My foot struck something, and I almost yelped. But it was just a discarded box that someone had pushed against the wall. Lucian grinned at me.

"Jumpy, Miss Corday?"

"It's been a long night," I said. "I'm just looking forward to going home and curling up with a Jane Austen novel." I tried to sound slightly diffident about the possibility-not like someone who was desperately hoping to survive the night.

"Jane Austen?" Lucian raised an eyebrow. "I would have expected you to read something a bit more exciting-like true crime novels."

"I have enough excitement in my life already. Sometimes it's nice to just sit back and read about ladies fussing over men and embroidery."

His eyes gleamed coldly. "Surely, Austen's work is also a pioneering aspect of the feminist movement. Her women are interested in more than embroidery."

"Of course," I said simply. "Or maybe I just like horses and intrigue."

"Intrigue-that I believe." Lucian smiled again. "You're old enough to be wary but still young enough to enjoy the danger."

"Yeah, it's a magical time in my life," I snapped. I wanted to curb the sarcasm, but I really was getting tired of this. I wanted to go home. This place was sinking into my bones, making me shudder, and I didn't like it. I didn't want to know what sorts of powers were curled up just beyond my vision, watching me, waiting.
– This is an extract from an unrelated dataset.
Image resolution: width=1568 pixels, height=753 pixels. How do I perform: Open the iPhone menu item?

Lucian chuckled. "Fair enough. But take it from someone who knows-someone a lot older than you, Tess. You've got to enjoy this time while you still have it. One day, you'll wake up, and the danger will still be there-but you won't want it anymore. You won't want much of anything."

Lucian stopped in front of a reinforced steel door. I expected to feel some kind of magical defense glowing around it. I didn't expect to see a numeric keypad, a magnetic card scanner, and small luminescent panel in the center of the door.
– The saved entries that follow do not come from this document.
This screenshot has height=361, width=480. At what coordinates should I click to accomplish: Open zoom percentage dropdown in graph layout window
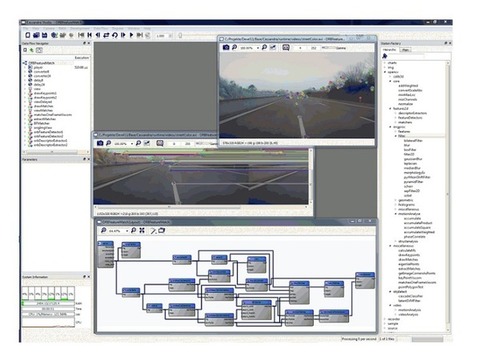pos(127,231)
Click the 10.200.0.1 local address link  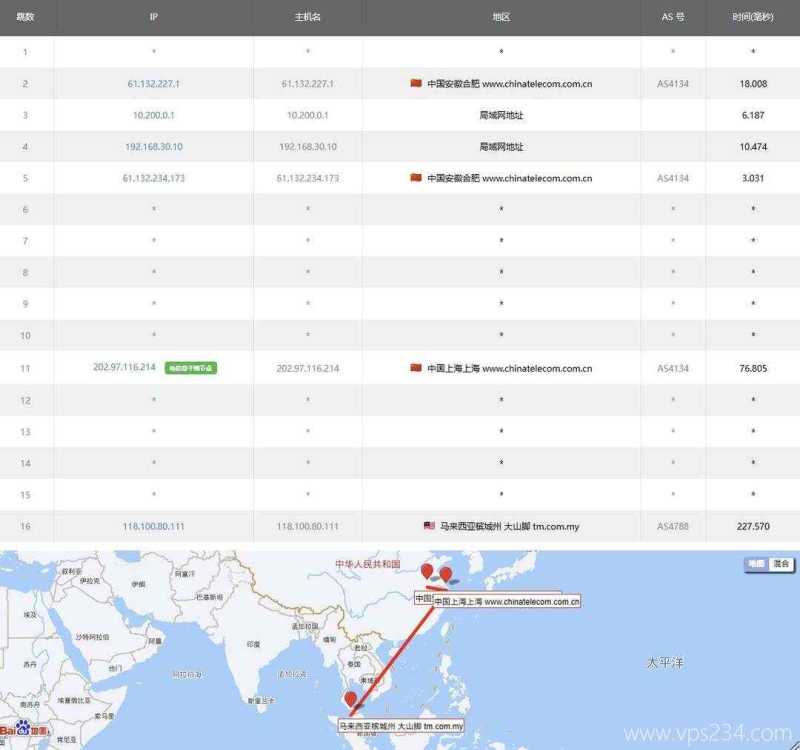pyautogui.click(x=151, y=115)
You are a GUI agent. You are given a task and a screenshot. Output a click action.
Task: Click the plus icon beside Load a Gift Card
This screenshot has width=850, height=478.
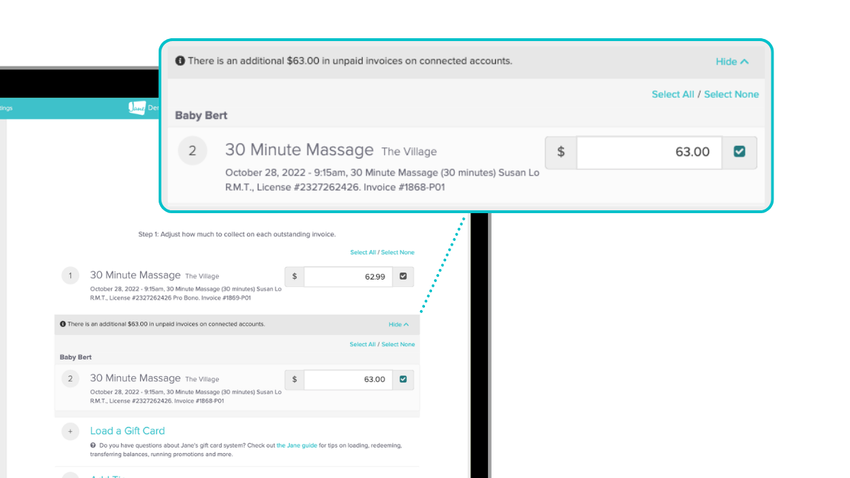(x=70, y=431)
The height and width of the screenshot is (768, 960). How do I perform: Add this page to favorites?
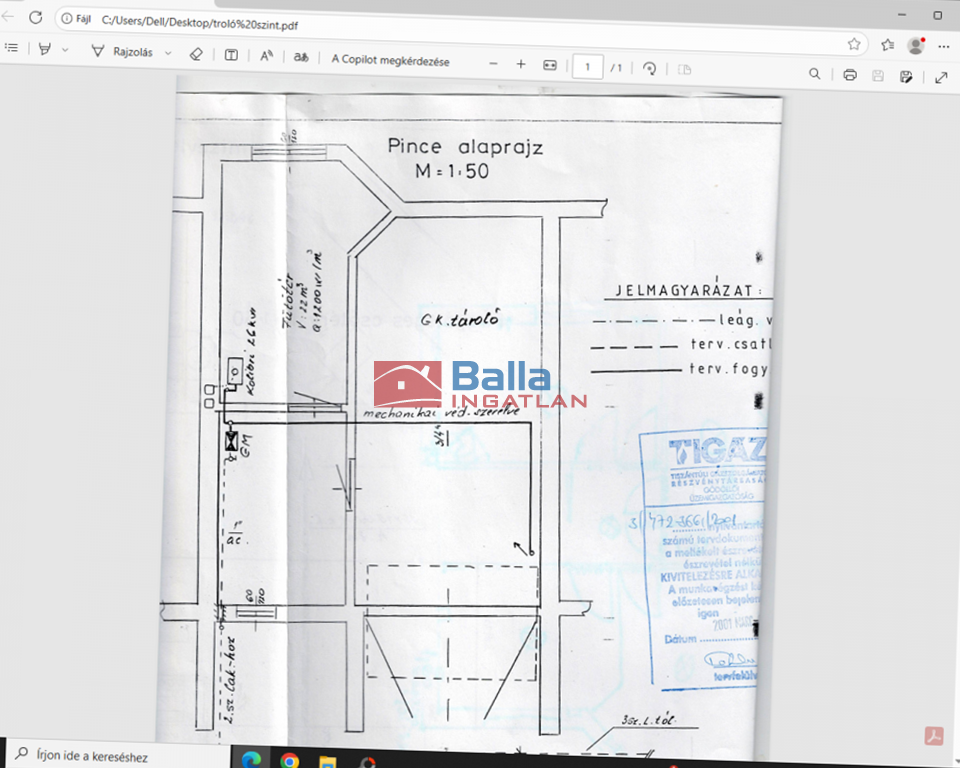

He typed a code onto the keypad, then withdrew a small metallic square from around his neck and swiped it through the card scanner. I heard a chime, and the panel began to glow a soft shade of blue.

"Surprised?" Lucian asked. "You were expecting maybe an army of skeleton warriors guarding the door?"

I shrugged. "I know that vampires are hip with technology."

"Some of them are very good computer engineers, too. You'd be surprised how many work for Microsoft."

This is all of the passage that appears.